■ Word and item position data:
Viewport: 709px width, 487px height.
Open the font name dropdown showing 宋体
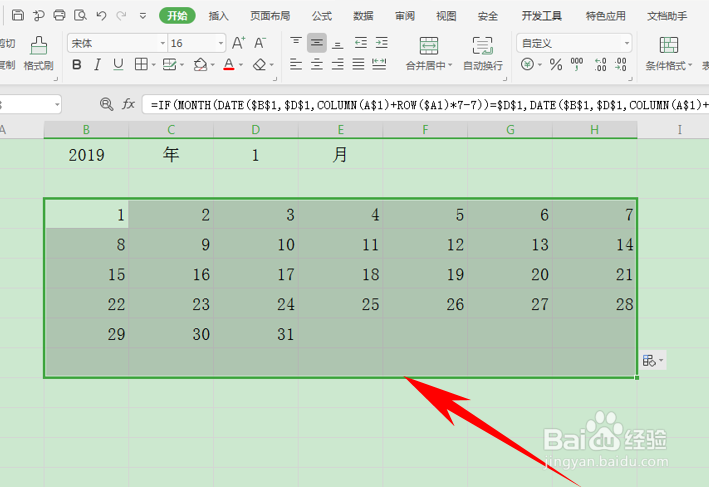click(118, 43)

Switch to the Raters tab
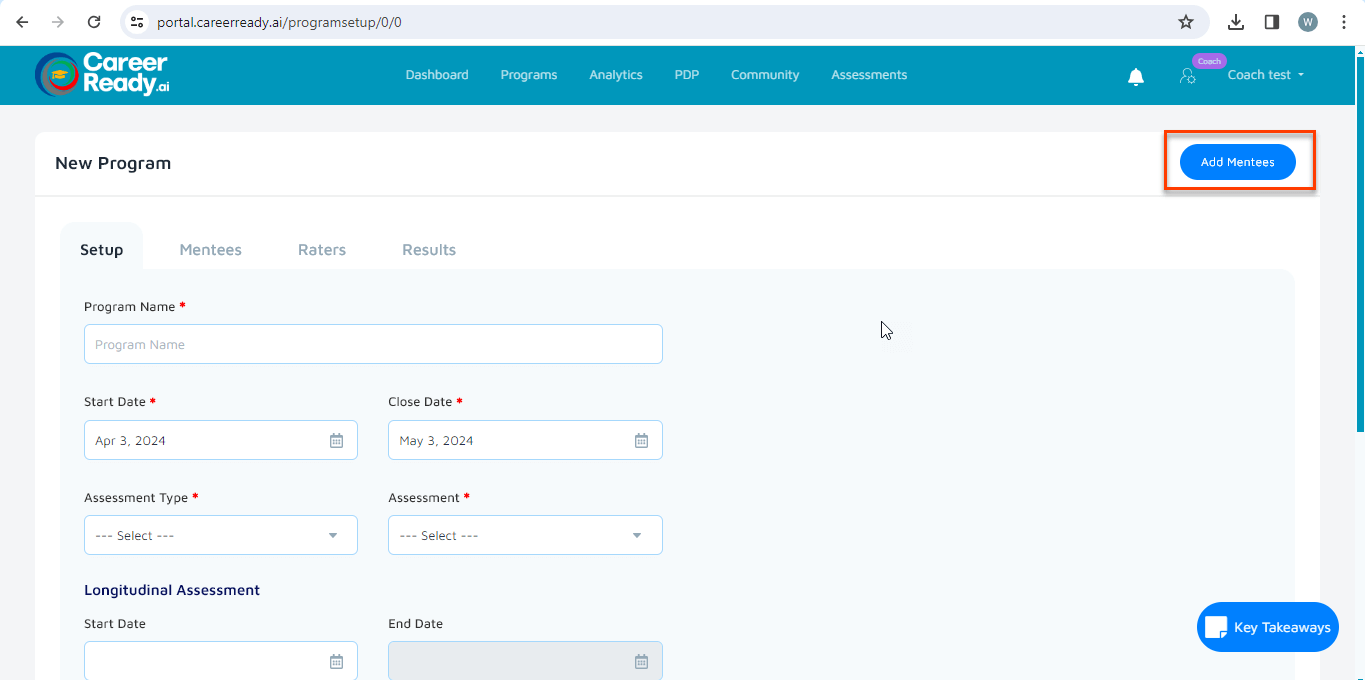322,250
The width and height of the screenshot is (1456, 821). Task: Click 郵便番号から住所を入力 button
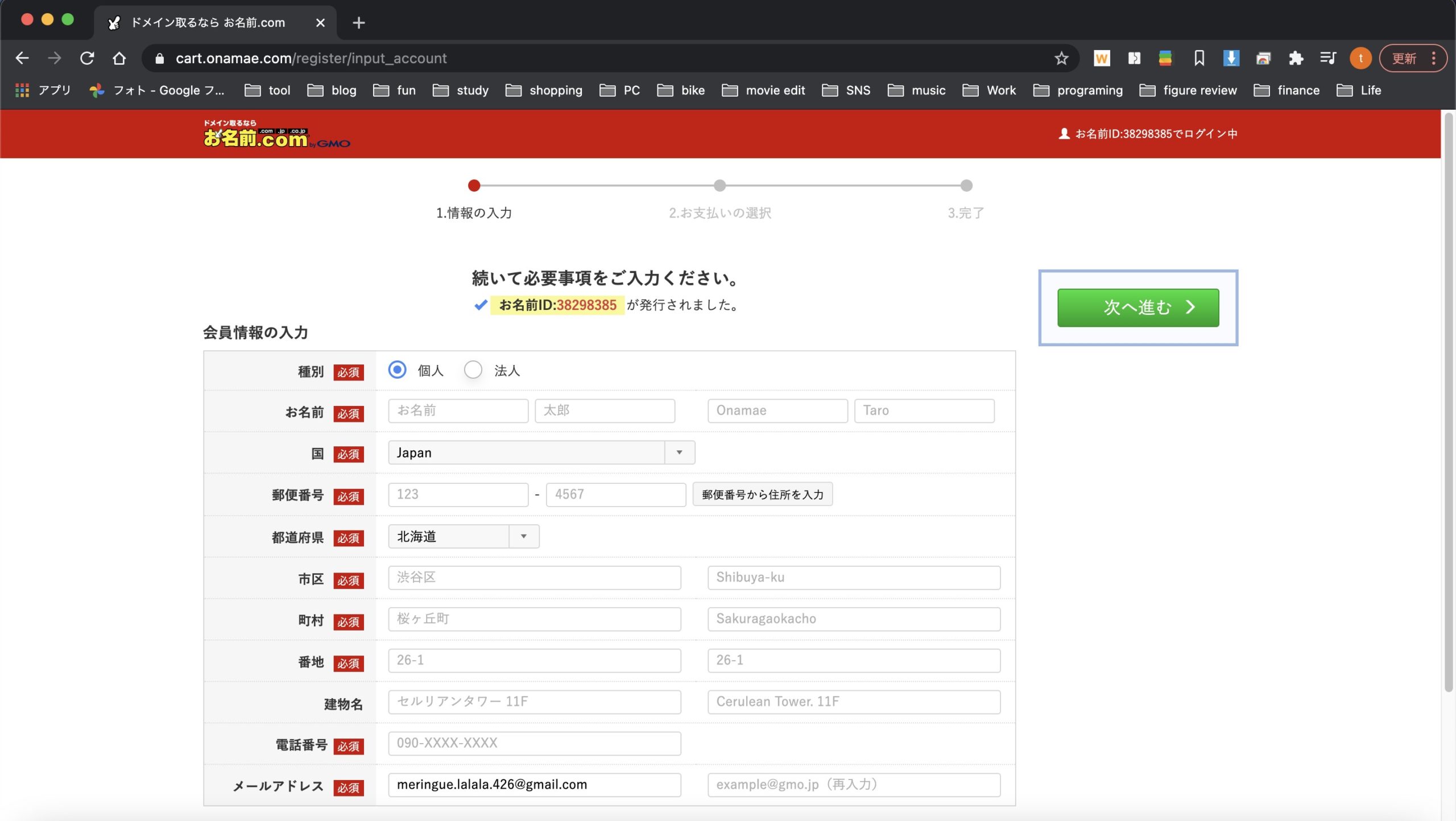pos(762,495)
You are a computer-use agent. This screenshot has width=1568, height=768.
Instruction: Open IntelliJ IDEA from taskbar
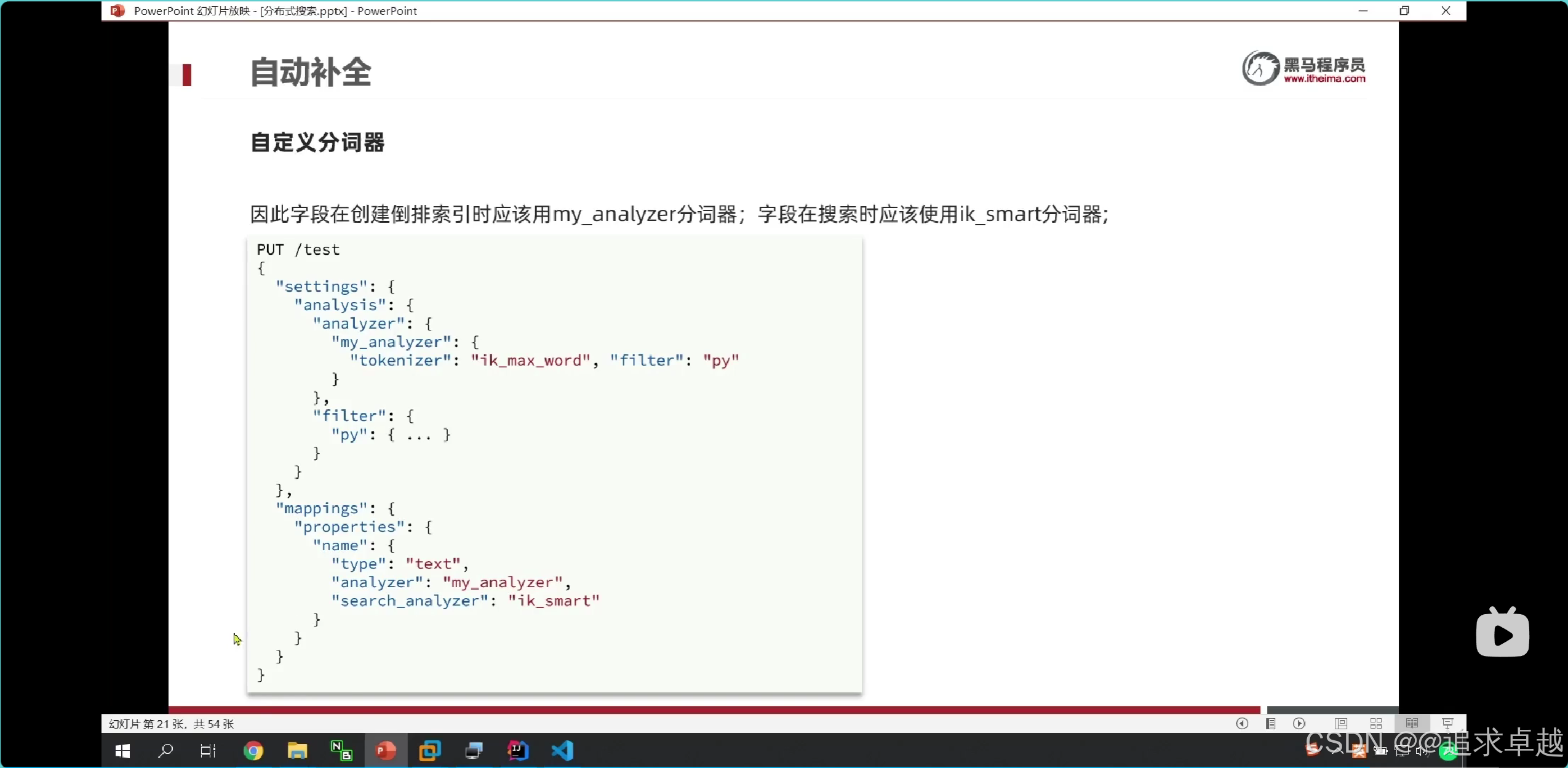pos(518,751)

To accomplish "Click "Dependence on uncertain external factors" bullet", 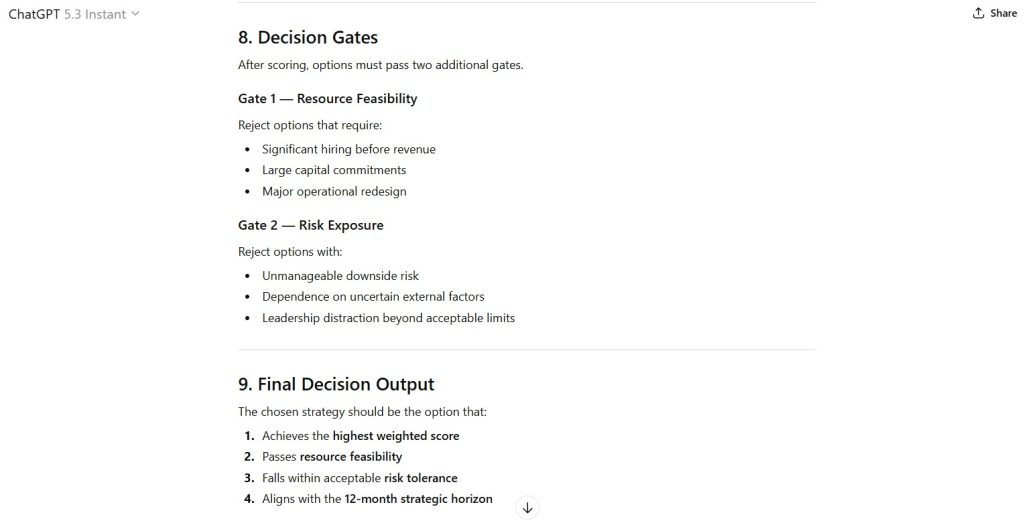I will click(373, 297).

■ Brief: Update the stretch of entries from the start through the line containing "pos(518,751)" by replacing "Raters" with "Reviewers" and leaving everything else as it is. Omit the pictures from your answer.

■ Completed exercise:
Viewport: 709px width, 487px height.
Open the font name dropdown showing 宋体
click(118, 43)

Switch to the Reviewers tab
322,250
The width and height of the screenshot is (1456, 821). Task: Click 郵便番号から住所を入力 button
pos(762,495)
You are a computer-use agent. This screenshot has width=1568, height=768.
Instruction: Open IntelliJ IDEA from taskbar
pos(518,751)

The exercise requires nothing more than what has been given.